Regardless of the MRI scanner manufacturer, consistent and uniform protocols are essential. The MRI markers could be visualized on both GE and Siemens scanner platforms. The convenience of using the clinically-available spoiled gradient echo pulse sequence compared to novel pulse sequences for MRI-based post-implant dosimetry was that the scan parameters could be matched with similar pulse sequences of different scanner manufacturers.
The advantages of using markers for MRI-based post-implant dosimetry are easier identification of hyperintense markers compared to hypointense seeds, prevention of spacers being incorrectly identified as seeds, and distinction between needle tracks and blood vessels.

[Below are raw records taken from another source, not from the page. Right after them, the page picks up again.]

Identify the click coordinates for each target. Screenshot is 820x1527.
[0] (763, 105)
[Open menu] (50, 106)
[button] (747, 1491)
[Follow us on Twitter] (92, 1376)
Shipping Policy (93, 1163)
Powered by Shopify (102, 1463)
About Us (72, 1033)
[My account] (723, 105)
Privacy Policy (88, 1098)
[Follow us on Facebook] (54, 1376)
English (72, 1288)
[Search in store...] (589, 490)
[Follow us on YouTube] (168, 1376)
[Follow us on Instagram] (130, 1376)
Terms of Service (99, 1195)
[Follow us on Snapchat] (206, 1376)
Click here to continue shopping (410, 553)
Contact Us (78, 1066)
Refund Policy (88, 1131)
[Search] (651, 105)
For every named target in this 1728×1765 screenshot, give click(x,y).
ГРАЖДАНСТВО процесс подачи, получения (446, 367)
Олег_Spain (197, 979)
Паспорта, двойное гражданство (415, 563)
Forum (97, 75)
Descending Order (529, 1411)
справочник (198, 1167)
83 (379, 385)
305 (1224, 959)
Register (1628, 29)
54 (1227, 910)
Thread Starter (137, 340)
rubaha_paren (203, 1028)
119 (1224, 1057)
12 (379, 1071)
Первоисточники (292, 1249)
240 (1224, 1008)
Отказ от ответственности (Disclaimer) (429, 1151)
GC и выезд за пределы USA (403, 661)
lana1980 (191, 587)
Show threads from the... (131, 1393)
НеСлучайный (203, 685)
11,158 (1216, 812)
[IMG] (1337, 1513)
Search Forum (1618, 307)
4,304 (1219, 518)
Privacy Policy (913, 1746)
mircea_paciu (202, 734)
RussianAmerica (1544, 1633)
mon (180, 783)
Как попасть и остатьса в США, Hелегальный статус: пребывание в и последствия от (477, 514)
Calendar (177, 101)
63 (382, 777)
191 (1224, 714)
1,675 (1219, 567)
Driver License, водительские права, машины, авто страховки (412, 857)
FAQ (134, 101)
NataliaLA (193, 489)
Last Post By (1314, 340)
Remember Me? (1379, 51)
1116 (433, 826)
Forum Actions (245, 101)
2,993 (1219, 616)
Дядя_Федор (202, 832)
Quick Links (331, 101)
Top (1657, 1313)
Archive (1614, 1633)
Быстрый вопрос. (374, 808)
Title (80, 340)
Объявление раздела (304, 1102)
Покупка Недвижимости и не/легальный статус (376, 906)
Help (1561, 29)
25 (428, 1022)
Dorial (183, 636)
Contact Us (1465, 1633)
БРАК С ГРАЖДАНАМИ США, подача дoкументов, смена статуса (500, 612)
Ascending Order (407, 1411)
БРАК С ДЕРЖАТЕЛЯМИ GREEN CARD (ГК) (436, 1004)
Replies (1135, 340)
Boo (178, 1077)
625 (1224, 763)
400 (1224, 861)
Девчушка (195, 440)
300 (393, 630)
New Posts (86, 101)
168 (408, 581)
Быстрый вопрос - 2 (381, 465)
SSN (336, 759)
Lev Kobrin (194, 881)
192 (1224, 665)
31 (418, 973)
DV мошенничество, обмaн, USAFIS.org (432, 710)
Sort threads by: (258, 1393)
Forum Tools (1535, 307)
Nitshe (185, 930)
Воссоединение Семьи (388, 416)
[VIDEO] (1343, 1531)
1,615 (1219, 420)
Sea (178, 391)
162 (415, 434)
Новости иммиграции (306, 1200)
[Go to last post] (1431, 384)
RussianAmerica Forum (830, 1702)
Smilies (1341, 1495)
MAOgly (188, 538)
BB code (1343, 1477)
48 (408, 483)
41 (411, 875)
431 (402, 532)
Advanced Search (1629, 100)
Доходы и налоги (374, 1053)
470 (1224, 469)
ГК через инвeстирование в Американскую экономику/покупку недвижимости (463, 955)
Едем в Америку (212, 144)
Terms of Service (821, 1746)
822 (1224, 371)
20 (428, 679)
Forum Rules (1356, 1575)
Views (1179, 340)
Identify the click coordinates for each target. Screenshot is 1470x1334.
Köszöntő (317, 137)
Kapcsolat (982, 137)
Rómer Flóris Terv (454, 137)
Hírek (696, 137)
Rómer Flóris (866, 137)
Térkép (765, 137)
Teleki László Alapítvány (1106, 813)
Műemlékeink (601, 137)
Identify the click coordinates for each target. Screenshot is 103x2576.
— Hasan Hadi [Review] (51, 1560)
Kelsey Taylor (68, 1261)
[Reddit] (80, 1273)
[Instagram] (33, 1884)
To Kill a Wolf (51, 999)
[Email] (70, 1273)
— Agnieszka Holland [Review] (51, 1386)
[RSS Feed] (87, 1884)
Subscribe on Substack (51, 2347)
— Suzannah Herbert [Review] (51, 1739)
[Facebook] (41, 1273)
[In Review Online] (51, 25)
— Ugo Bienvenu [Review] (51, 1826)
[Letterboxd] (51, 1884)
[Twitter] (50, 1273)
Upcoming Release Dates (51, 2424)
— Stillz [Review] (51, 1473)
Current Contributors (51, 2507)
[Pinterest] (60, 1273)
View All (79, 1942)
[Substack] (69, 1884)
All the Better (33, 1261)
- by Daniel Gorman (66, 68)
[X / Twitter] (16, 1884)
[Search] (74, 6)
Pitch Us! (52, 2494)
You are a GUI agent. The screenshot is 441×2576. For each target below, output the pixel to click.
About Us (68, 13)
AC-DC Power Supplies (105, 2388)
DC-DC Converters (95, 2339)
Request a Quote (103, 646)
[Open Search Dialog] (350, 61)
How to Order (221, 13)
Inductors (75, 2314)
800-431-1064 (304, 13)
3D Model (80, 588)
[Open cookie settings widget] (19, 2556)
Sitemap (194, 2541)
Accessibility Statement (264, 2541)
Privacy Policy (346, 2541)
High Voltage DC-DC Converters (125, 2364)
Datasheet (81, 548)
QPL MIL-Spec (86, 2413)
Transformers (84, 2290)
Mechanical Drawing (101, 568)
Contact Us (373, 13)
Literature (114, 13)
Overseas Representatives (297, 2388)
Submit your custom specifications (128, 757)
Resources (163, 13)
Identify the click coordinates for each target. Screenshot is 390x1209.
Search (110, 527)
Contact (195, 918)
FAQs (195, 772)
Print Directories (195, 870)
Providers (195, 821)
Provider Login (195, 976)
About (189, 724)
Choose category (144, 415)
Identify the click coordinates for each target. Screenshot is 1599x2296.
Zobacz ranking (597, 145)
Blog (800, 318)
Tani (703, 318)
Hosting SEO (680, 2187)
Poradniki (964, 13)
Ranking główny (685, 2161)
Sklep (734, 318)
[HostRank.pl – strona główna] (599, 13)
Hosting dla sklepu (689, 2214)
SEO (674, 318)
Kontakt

Conversely, the limitations of MRI-based post-implant dosimetry with markers include the indirect correspondence between hyperintense signals and seed positions, restriction to stranded use, difficult localization of migrated seeds, and manual marker-seed finding. However, compared to loose seeds, stranded seeds rarely migrate [26,27].
Future work includes a semi-automated marker-seed finding algorithm to facilitate better integration of the markers into busy brachytherapy clinics. Additionally, given the feasibility of incorporating markers into the LDR prostate brachytherapy clinic as presented in this study, more investigations are needed to evaluate the efficacy of marker-based MRI-only post-implant dosimetry. The precision of DVH parameters generated from CT images, MRI-CT fusion images, and MRI images with the use of the markers could be compared. More importantly, the efficacy of these DVH parameters for the prediction of tumor control as well as acute and late effects of LDR prostate brachytherapy could be studied. Furthermore, rigid endorectal coils with a smaller diameter compared to inflatable endorectal coils may be investigated to reduce prostate deformation while maintaining marker conspicuity. Another potential future investigation is the incorporation of functional imaging sequences into the MRI protocol for early prediction of treatment response.

Conclusions

Barriers to the adoption of MRI for post-implant dosimetry are seed localization, time, cost, imaging complexity, and personnel education. We have illustrated an MRI protocol for visualization of markers that may help overcome the barrier of seed localization and spur the use of MRI for post-implant dosimetry. MRI-based post-implant dosimetry may reduce inconsistencies in target delineation and subsequent reporting of DVH parameters. With more accurate DVH parameters, the dose-response relationship for critical organs and subsequent toxicity can be studied in a more meaningful manner, such that we can better manage the dose delivered to the prostate and surrounding critical structures in the future.

Disclosure

Steven J. Frank is a cofounder of C4 Imaging, LLC, manufacturer of the MRI markers.
The other authors report no conflict of interest.